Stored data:

========

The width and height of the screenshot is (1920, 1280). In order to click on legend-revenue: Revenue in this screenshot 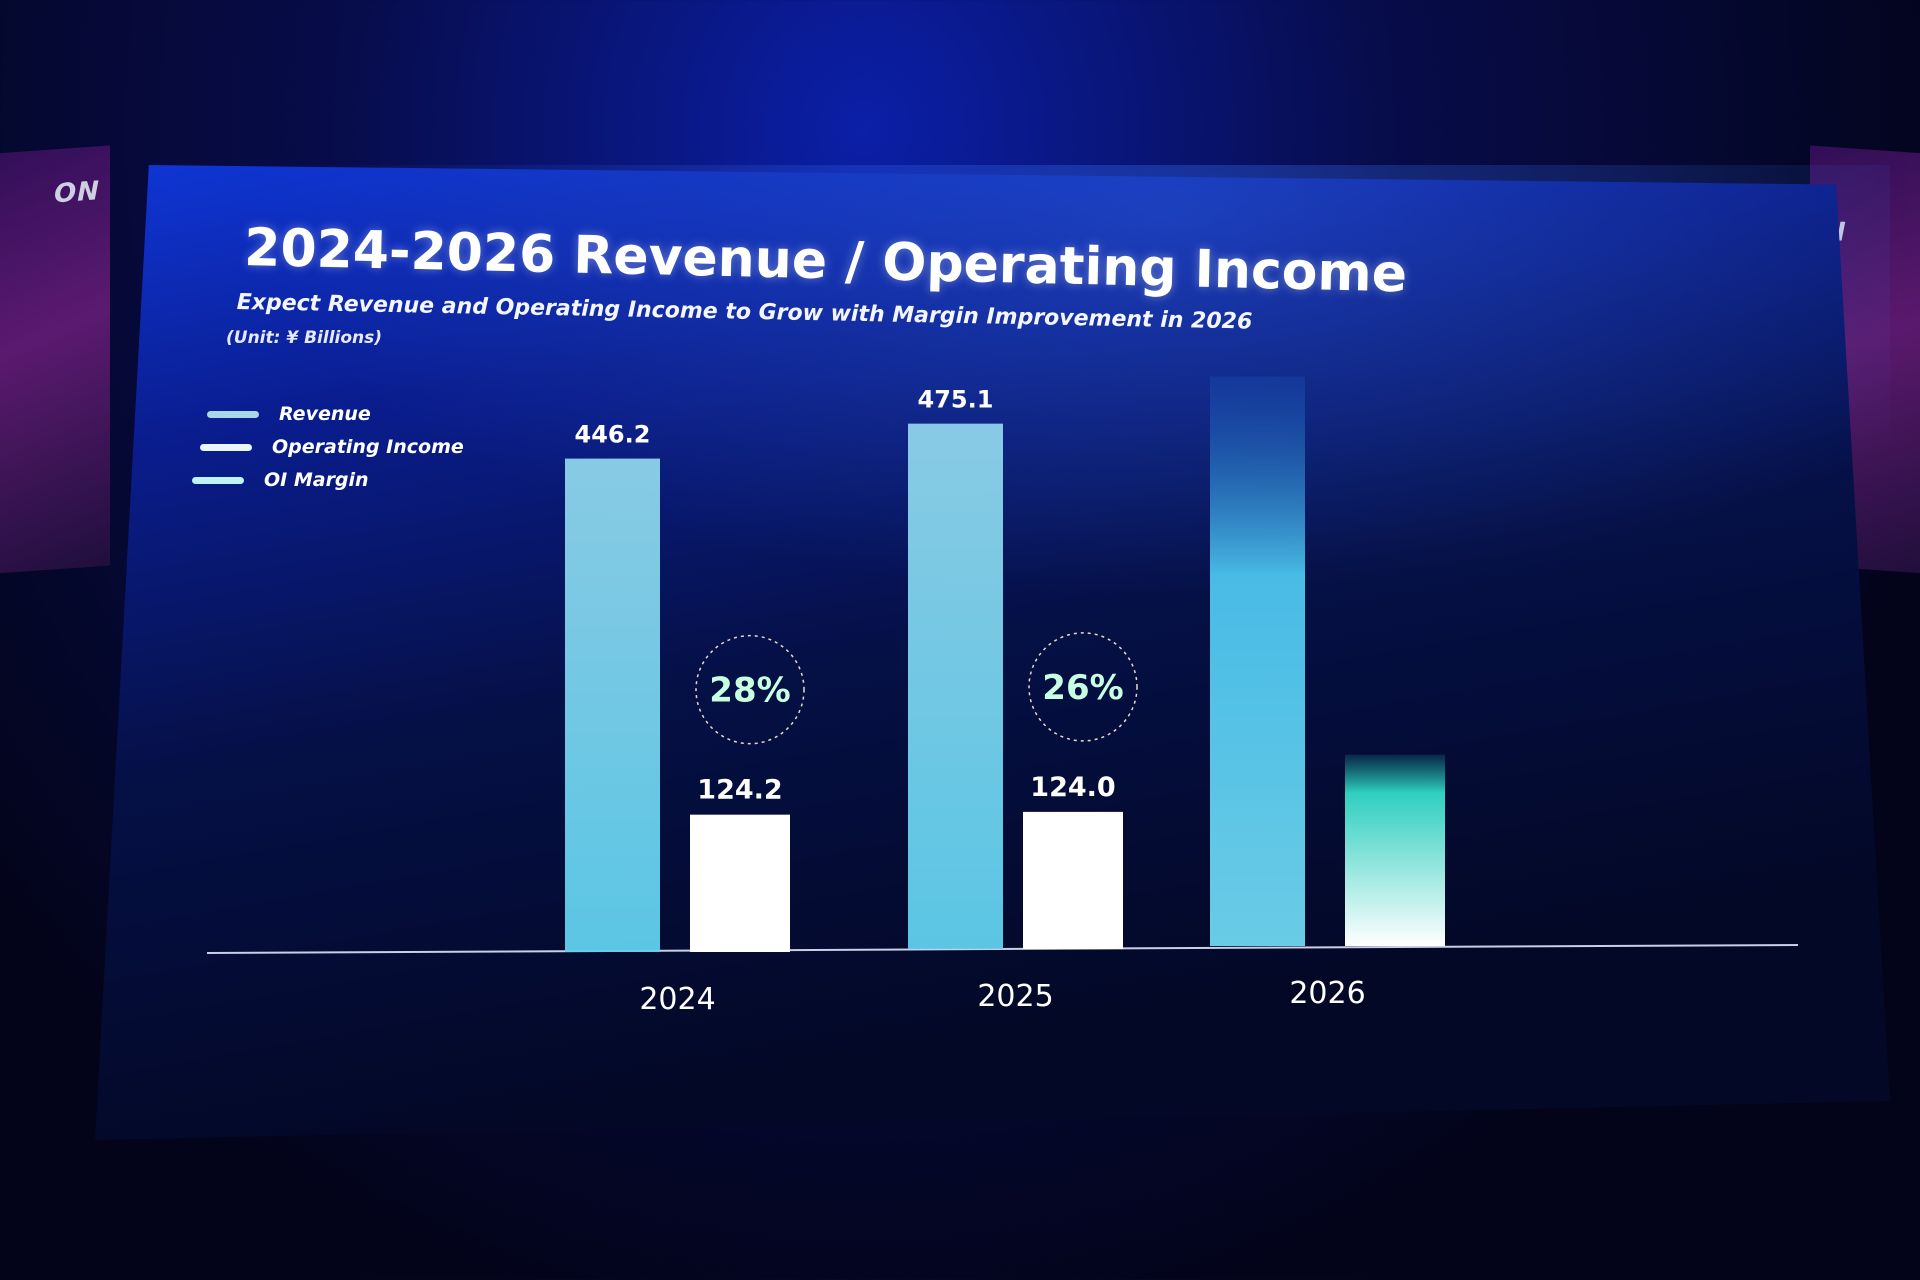, I will do `click(289, 414)`.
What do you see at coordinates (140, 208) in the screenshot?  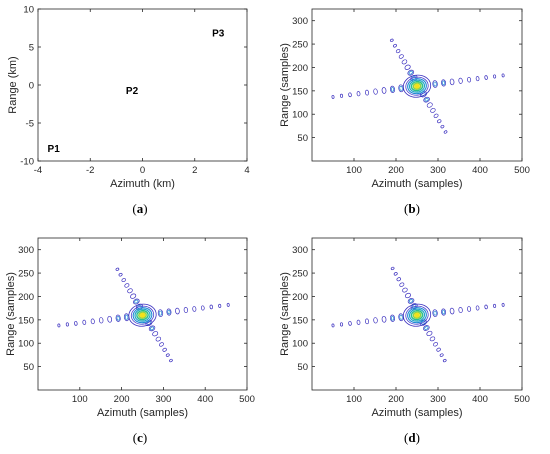 I see `panel-label: (a)` at bounding box center [140, 208].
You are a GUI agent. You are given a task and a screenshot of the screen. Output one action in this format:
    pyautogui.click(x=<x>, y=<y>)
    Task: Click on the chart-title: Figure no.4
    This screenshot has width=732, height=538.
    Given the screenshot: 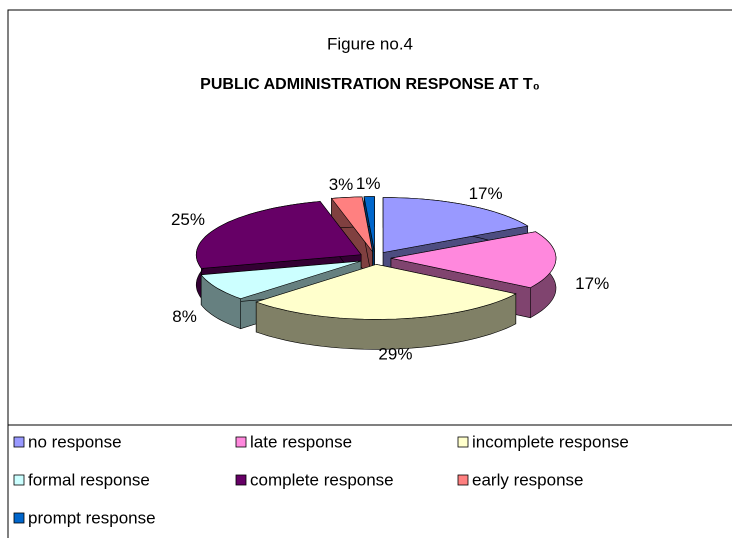 What is the action you would take?
    pyautogui.click(x=370, y=44)
    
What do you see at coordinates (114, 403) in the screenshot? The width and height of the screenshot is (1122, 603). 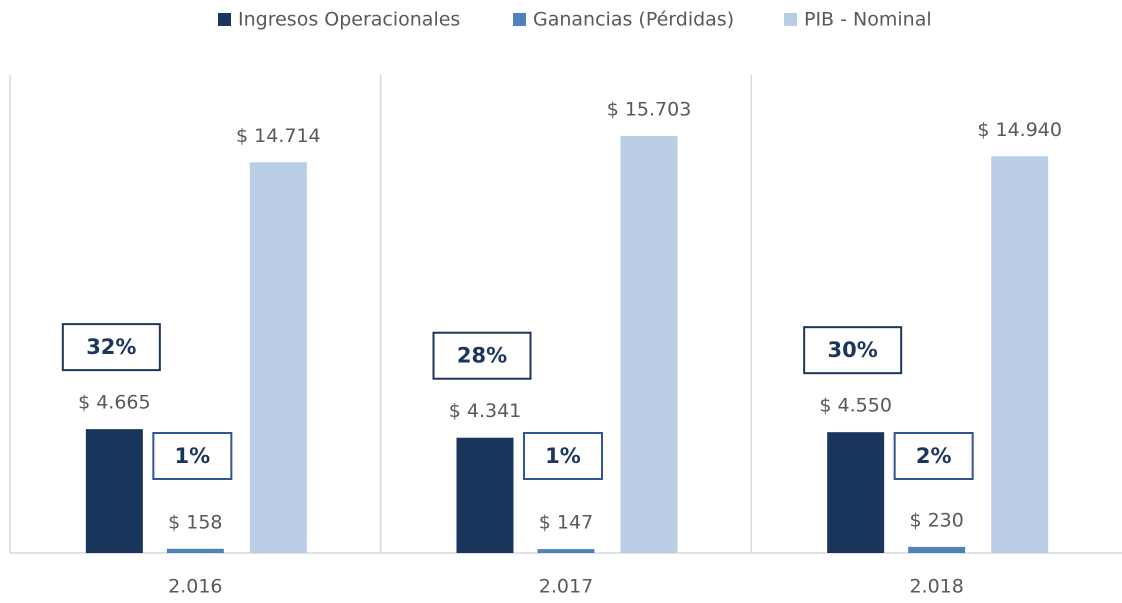 I see `data-label: $ 4.665` at bounding box center [114, 403].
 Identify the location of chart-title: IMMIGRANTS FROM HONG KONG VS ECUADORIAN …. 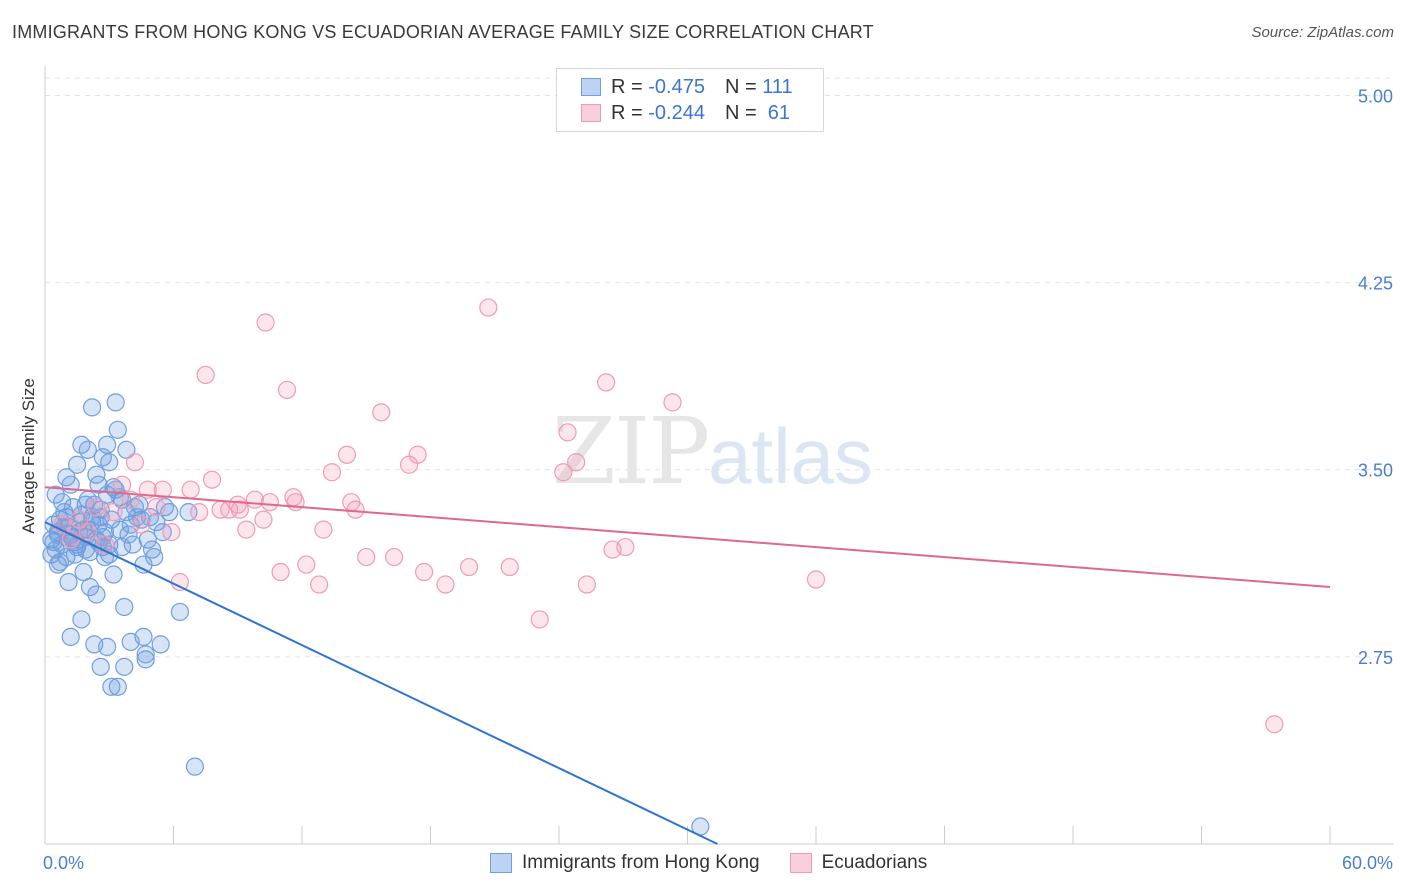
(443, 32).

========

PROBLEM DETAILS: Rewrite the rows from the line holding "Identify the location" through the end of the rows, both included, with "chart-title" changed to "heading" and nothing else altered. Leave the pictures out of your answer.

OUTPUT OF THE TASK:
 Identify the location of heading: IMMIGRANTS FROM HONG KONG VS ECUADORIAN …. 
(443, 32).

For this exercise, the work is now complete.